● **PROBLEM**
Each entry needs to be given again, character for character.

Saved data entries
"""

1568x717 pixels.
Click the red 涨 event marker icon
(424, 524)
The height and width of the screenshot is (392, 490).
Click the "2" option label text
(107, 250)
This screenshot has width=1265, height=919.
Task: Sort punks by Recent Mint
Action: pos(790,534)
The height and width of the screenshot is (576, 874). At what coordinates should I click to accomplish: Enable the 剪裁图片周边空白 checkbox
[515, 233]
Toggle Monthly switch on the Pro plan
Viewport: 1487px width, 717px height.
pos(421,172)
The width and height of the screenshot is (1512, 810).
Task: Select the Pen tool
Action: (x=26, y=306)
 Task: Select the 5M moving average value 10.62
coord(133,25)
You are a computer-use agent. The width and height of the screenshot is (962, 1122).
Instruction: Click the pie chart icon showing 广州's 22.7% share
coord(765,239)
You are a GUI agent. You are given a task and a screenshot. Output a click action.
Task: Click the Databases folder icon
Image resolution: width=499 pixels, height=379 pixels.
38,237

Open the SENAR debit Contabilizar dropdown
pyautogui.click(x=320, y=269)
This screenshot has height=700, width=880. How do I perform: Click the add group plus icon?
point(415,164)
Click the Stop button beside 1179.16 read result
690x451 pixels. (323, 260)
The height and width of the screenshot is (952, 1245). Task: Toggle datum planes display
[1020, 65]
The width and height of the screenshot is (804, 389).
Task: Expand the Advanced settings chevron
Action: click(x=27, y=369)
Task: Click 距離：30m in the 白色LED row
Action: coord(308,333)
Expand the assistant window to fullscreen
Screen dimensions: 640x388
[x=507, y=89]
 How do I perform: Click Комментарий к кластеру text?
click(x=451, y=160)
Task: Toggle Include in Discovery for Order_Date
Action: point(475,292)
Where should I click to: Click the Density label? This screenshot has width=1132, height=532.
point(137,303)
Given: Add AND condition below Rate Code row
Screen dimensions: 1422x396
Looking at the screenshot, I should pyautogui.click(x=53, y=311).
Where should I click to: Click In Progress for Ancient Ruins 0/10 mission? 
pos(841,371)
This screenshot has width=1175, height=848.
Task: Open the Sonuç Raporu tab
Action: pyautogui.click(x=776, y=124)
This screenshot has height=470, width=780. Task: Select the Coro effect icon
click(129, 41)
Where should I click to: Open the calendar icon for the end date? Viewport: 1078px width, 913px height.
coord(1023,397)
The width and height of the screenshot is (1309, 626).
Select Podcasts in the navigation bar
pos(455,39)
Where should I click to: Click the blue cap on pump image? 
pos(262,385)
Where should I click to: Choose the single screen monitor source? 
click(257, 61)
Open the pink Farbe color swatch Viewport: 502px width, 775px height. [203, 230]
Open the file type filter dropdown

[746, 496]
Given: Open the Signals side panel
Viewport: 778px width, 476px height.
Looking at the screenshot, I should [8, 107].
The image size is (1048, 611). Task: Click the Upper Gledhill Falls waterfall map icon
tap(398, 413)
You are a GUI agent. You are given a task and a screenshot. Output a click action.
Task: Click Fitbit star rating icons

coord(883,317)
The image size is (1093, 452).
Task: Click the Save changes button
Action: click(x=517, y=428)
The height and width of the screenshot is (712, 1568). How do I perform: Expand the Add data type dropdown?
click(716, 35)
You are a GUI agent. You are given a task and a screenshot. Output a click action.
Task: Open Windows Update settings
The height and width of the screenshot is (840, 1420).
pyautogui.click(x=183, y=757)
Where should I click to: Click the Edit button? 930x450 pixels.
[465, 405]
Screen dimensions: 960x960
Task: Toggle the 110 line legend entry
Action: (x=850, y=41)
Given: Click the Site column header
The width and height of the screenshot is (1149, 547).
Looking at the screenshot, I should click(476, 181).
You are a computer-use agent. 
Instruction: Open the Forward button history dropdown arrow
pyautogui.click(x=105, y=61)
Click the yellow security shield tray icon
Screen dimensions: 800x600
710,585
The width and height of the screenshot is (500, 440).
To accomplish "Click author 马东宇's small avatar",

"""

● **ANSWER TO THIS PROBLEM**
1568x717 pixels.
Click the red 涨 event marker icon
(424, 524)
The height and width of the screenshot is (392, 490).
Click the "2" option label text
(107, 250)
This screenshot has width=1265, height=919.
Task: Sort punks by Recent Mint
Action: pos(790,534)
The height and width of the screenshot is (576, 874). At what coordinates should I click to accomplish: Enable the 剪裁图片周边空白 checkbox
[515, 233]
Toggle Monthly switch on the Pro plan
Viewport: 1487px width, 717px height.
pos(421,172)
The width and height of the screenshot is (1512, 810).
Task: Select the Pen tool
Action: (x=26, y=306)
 Task: Select the 5M moving average value 10.62
coord(133,25)
You are a computer-use agent. The width and height of the screenshot is (962, 1122).
Instruction: Click the pie chart icon showing 广州's 22.7% share
coord(765,239)
You are a GUI agent. You are given a task and a screenshot. Output a click action.
Task: Click the Databases folder icon
Image resolution: width=499 pixels, height=379 pixels.
38,237

Open the SENAR debit Contabilizar dropdown
pyautogui.click(x=320, y=269)
This screenshot has height=700, width=880. How do I perform: Click the add group plus icon?
point(415,164)
Click the Stop button beside 1179.16 read result
690x451 pixels. (323, 260)
The height and width of the screenshot is (952, 1245). Task: Toggle datum planes display
[1020, 65]
The width and height of the screenshot is (804, 389).
Task: Expand the Advanced settings chevron
Action: click(x=27, y=369)
Task: Click 距離：30m in the 白色LED row
Action: coord(308,333)
Expand the assistant window to fullscreen
Screen dimensions: 640x388
[x=507, y=89]
 How do I perform: Click Комментарий к кластеру text?
click(x=451, y=160)
Task: Toggle Include in Discovery for Order_Date
Action: point(475,292)
Where should I click to: Click the Density label? This screenshot has width=1132, height=532.
point(137,303)
Given: Add AND condition below Rate Code row
Screen dimensions: 1422x396
Looking at the screenshot, I should pyautogui.click(x=53, y=311).
Where should I click to: Click In Progress for Ancient Ruins 0/10 mission? 
pos(841,371)
This screenshot has width=1175, height=848.
Task: Open the Sonuç Raporu tab
Action: pyautogui.click(x=776, y=124)
This screenshot has height=470, width=780. Task: Select the Coro effect icon
click(129, 41)
Where should I click to: Open the calendar icon for the end date? Viewport: 1078px width, 913px height.
coord(1023,397)
The width and height of the screenshot is (1309, 626).
Select Podcasts in the navigation bar
pos(455,39)
Where should I click to: Click the blue cap on pump image? 
pos(262,385)
Where should I click to: Choose the single screen monitor source? 
click(257, 61)
Open the pink Farbe color swatch Viewport: 502px width, 775px height. [203, 230]
Open the file type filter dropdown

[746, 496]
Given: Open the Signals side panel
Viewport: 778px width, 476px height.
Looking at the screenshot, I should [8, 107].
The image size is (1048, 611). Task: Click the Upper Gledhill Falls waterfall map icon
tap(398, 413)
You are a GUI agent. You are given a task and a screenshot. Output a click action.
Task: Click Fitbit star rating icons

coord(883,317)
The image size is (1093, 452).
Task: Click the Save changes button
Action: click(x=517, y=428)
The height and width of the screenshot is (712, 1568). How do I perform: Expand the Add data type dropdown?
click(716, 35)
You are a GUI agent. You are given a task and a screenshot. Output a click action.
Task: Open Windows Update settings
The height and width of the screenshot is (840, 1420).
pyautogui.click(x=183, y=757)
Where should I click to: Click the Edit button? 930x450 pixels.
[465, 405]
Screen dimensions: 960x960
Task: Toggle the 110 line legend entry
Action: (x=850, y=41)
Given: Click the Site column header
The width and height of the screenshot is (1149, 547).
Looking at the screenshot, I should click(476, 181).
You are a computer-use agent. 
Instruction: Open the Forward button history dropdown arrow
pyautogui.click(x=105, y=61)
Click the yellow security shield tray icon
Screen dimensions: 800x600
710,585
The width and height of the screenshot is (500, 440).
To accomplish "Click author 马东宇's small avatar",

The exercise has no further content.